» **SUPPLIED MATERIAL**
━━━━━━━━━━
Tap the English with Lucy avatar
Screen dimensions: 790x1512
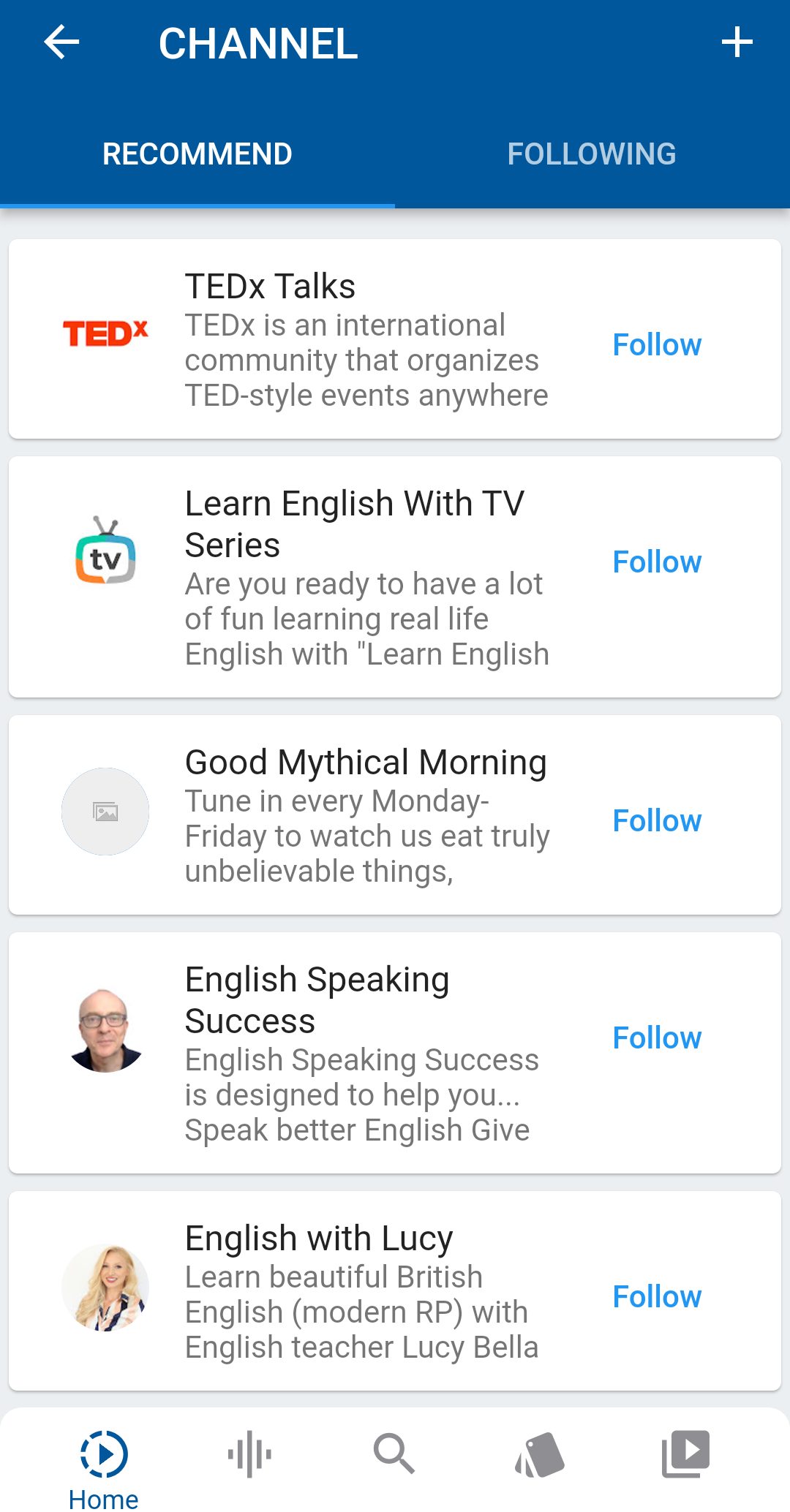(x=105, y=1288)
━━━━━━━━━━
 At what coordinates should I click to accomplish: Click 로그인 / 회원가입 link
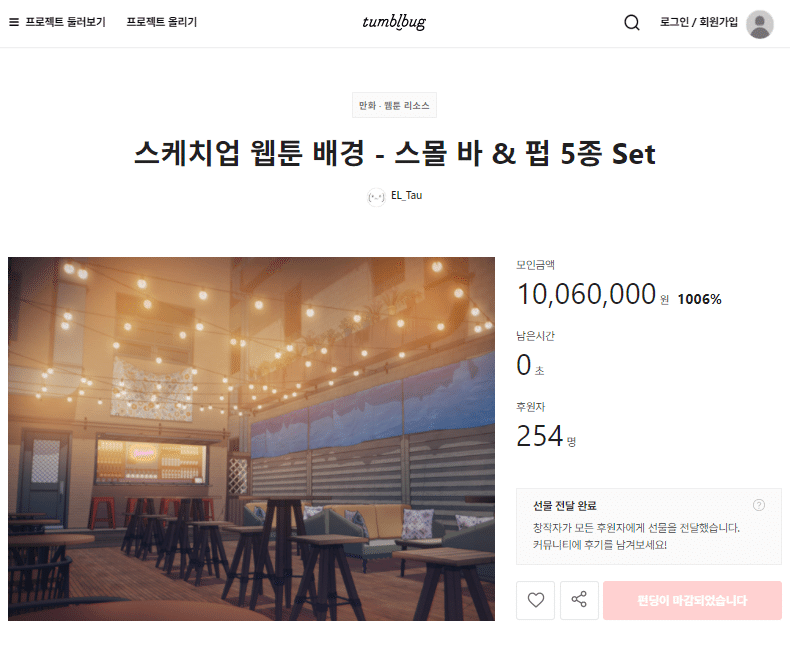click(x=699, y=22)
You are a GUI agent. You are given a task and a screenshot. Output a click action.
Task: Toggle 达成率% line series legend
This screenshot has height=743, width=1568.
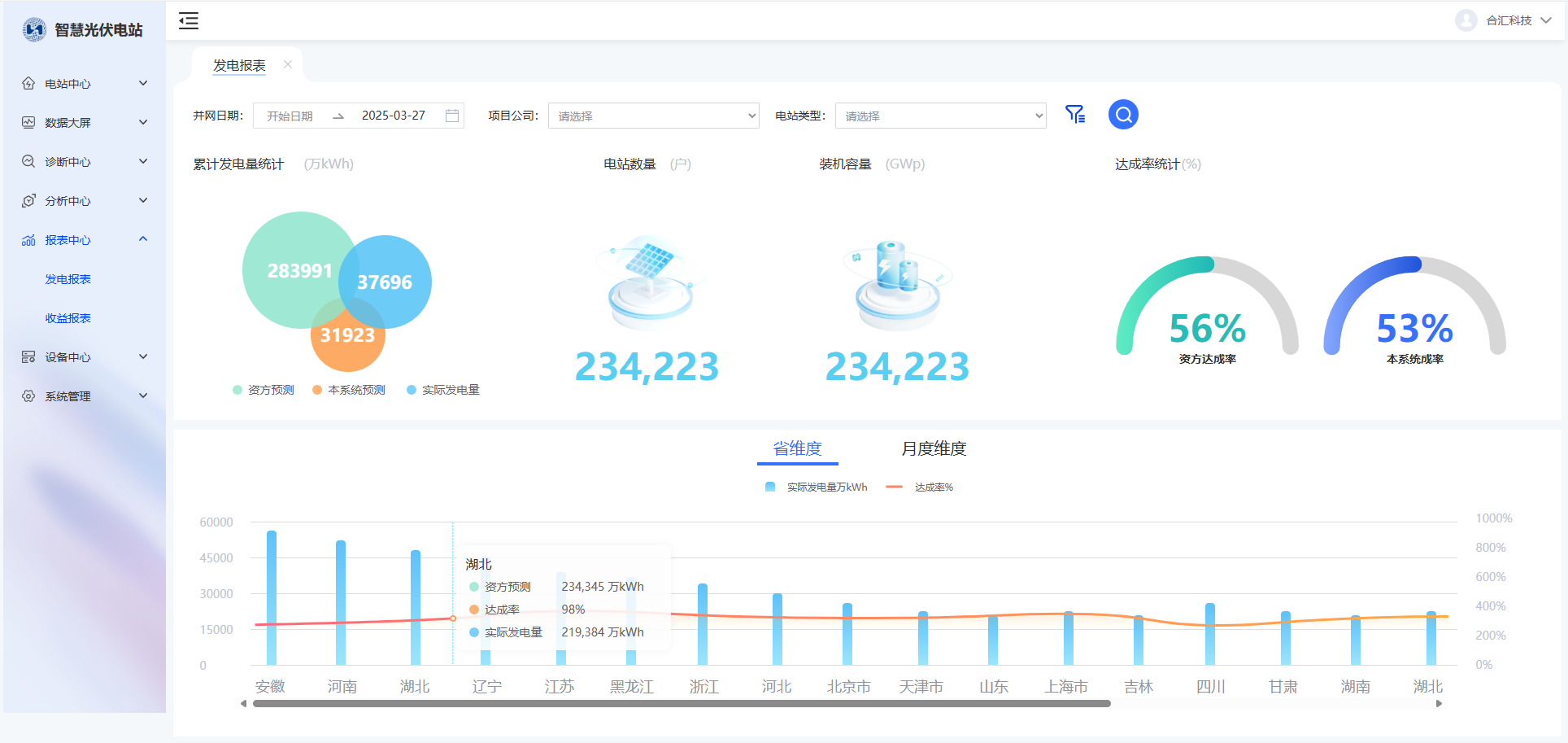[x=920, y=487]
━━━━━━━━━━
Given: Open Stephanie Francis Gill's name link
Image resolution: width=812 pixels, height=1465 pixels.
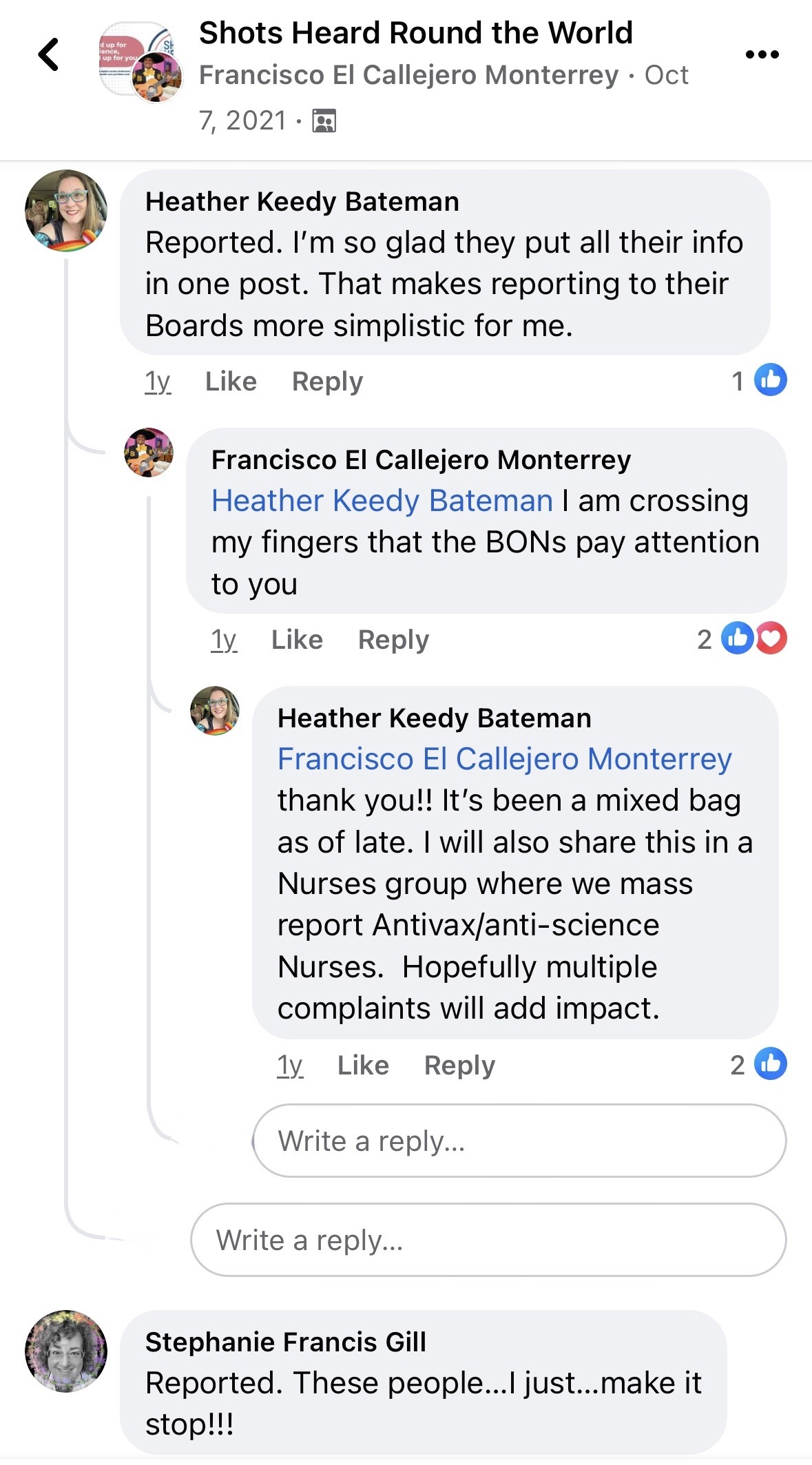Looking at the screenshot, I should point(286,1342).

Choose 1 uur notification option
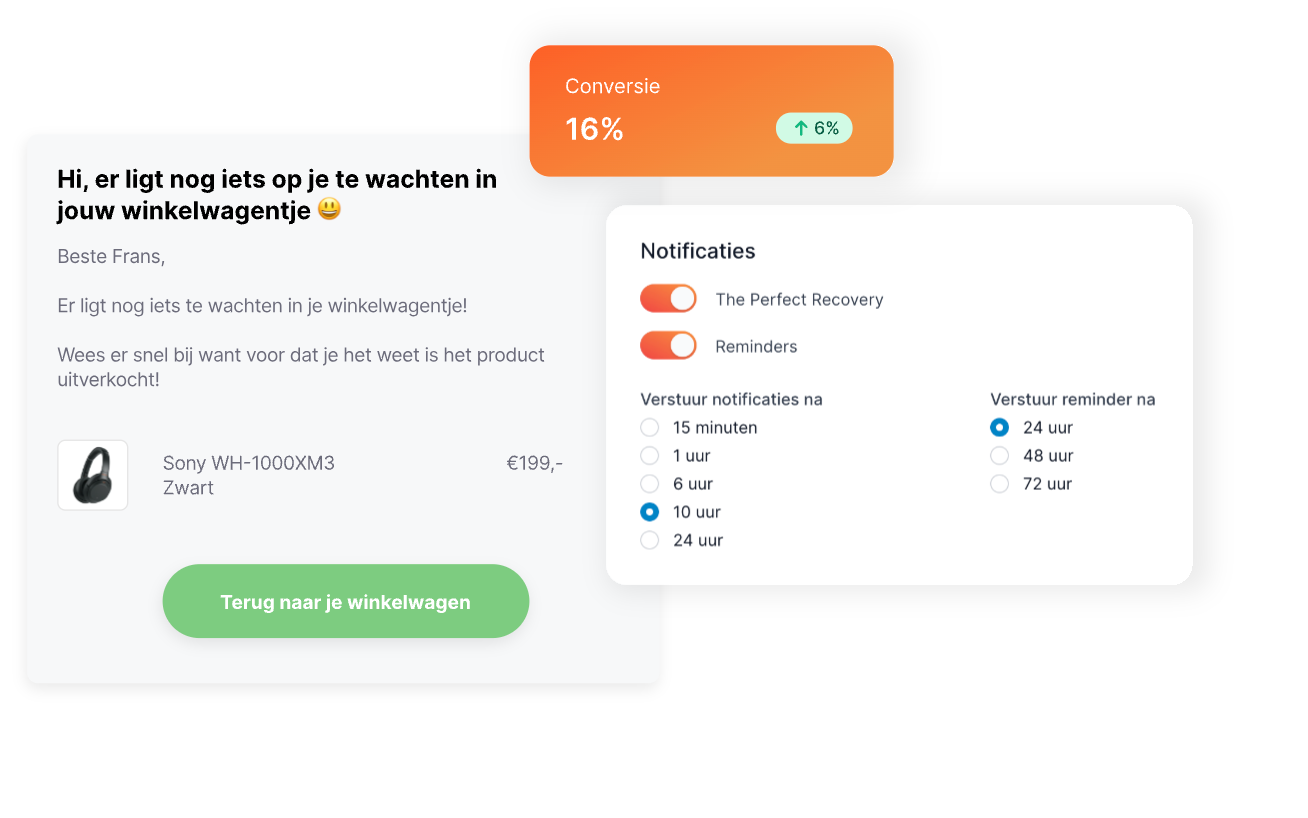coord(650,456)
━━━━━━━━━━
» **PROBLEM DETAILS**
Begin at the line in the entries above that has "At what coordinates", stop after the line that has "Task: Toggle 达成率% line series legend", and output exactly those lines without pictures.

» **SOLVED EXERCISE**
 At what coordinates should I click to accomplish: Click 로그인 / 회원가입 link
click(x=699, y=22)
You are a GUI agent. You are given a task and a screenshot. Output a click action.
Task: Toggle 达成率% line series legend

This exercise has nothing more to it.